» Direction
Convert the lines of the listing below, from the line containing "This screenshot has height=859, width=1507." through the line containing "will (402, 377)." (both included), into a JSON list of strings with one string per line, leaving out blank lines.

(Interface element records)
↓
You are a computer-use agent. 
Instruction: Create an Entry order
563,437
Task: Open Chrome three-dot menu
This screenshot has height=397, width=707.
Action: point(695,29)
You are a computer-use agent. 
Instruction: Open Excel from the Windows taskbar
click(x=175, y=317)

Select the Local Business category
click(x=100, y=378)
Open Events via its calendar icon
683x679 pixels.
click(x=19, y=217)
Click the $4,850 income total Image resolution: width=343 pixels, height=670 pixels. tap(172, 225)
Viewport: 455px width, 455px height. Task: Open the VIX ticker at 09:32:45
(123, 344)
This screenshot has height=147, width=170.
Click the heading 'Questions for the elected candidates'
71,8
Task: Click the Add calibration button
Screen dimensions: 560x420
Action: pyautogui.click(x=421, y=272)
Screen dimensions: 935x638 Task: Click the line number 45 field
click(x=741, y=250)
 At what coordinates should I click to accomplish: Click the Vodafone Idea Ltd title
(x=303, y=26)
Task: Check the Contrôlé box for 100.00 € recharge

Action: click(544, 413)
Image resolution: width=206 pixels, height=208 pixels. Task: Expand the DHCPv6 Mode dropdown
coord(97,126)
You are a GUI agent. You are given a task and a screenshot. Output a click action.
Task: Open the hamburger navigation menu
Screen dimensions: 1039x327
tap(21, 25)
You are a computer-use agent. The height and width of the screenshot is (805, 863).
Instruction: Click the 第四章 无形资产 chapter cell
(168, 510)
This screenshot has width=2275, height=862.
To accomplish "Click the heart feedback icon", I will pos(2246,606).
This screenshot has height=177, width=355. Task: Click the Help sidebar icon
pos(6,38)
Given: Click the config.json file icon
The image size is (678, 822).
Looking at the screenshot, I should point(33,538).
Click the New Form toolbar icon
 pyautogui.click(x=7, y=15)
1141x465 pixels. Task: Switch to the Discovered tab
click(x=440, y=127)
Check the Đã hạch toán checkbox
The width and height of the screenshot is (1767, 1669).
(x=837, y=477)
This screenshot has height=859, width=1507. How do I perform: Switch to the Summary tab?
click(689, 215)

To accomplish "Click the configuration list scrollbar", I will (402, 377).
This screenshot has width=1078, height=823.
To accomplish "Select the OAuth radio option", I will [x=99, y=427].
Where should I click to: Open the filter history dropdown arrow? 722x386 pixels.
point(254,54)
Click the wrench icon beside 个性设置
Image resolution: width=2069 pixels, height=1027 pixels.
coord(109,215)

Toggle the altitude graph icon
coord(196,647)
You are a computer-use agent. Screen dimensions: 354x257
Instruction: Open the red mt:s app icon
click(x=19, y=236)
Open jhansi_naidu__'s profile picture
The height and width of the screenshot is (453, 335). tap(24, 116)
↑
» Final result
[
  "This screenshot has height=859, width=1507. How do I perform: Switch to the Summary tab?",
  "click(689, 215)",
  "To accomplish \"Click the configuration list scrollbar\", I will (402, 377)."
]